## TASK DETAILS:
Beginning with the line that includes "Viewport: 951px width, 724px" and ending with the last line, print the records exactly, leaving every picture out.
====== RECORD SET ======
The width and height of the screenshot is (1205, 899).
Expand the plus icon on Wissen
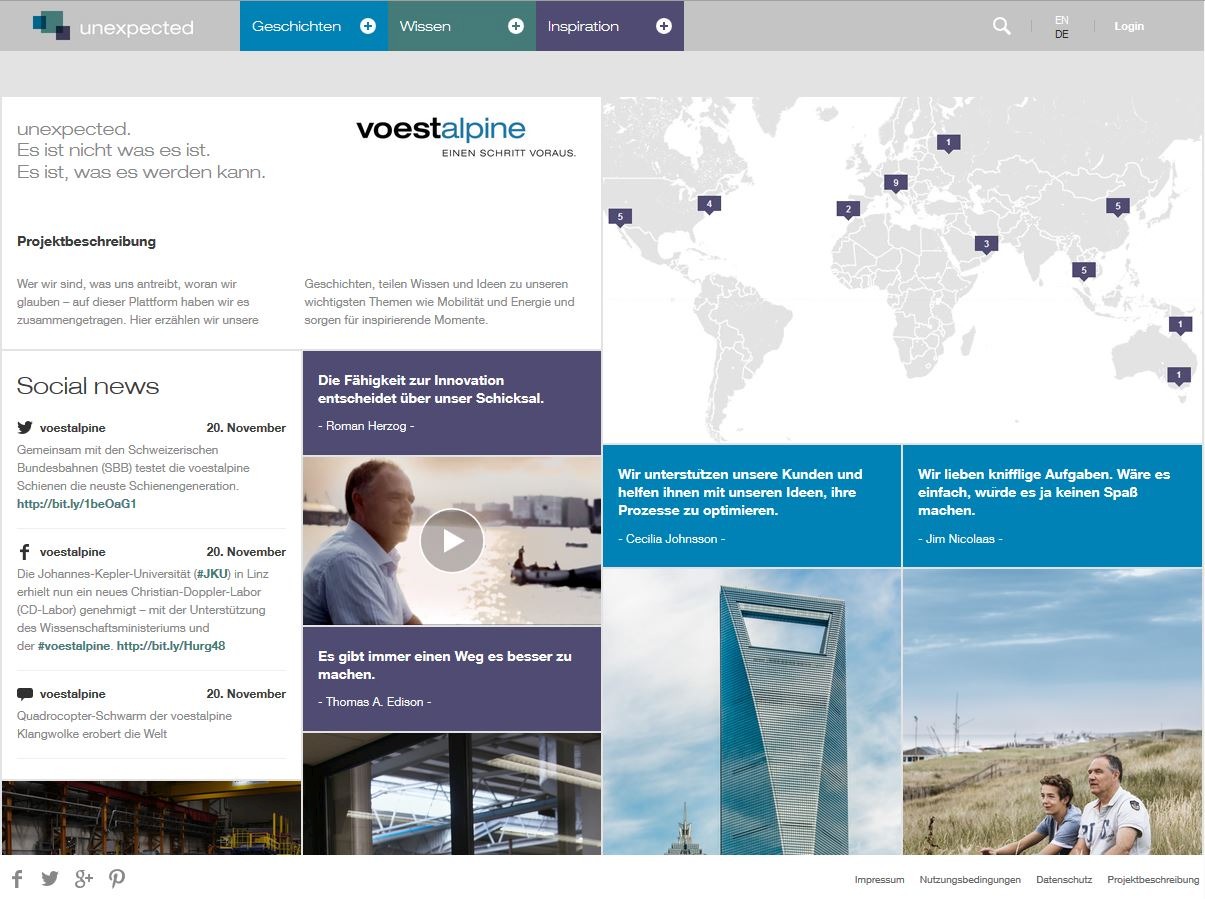517,26
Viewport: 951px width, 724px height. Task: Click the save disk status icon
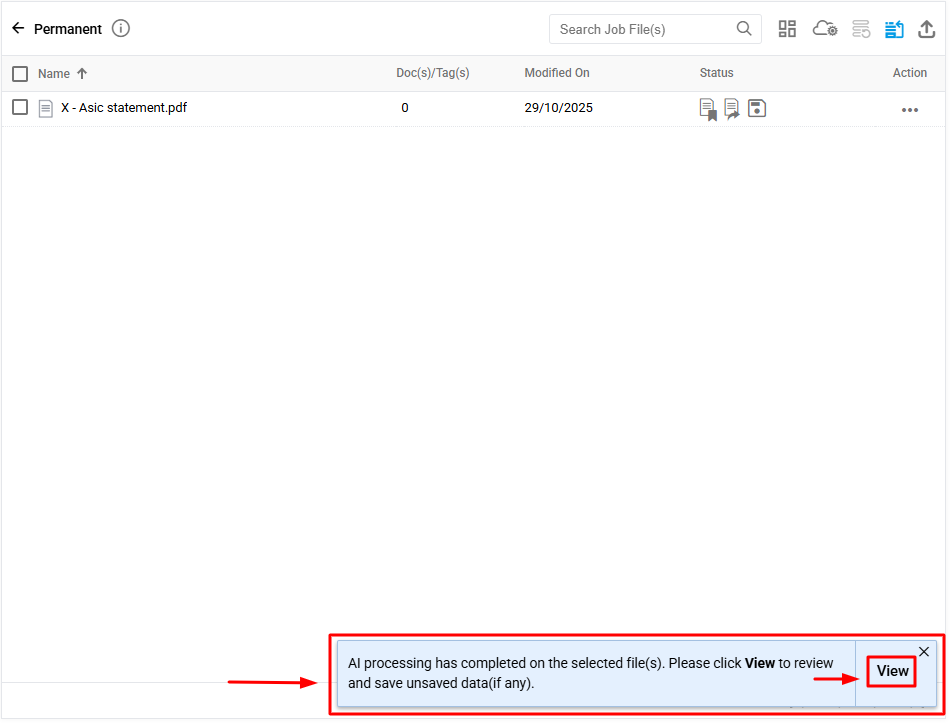coord(757,108)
======
## FINAL ANSWER:
Viewport: 951px width, 724px height. Task: Click the save disk status icon
coord(757,108)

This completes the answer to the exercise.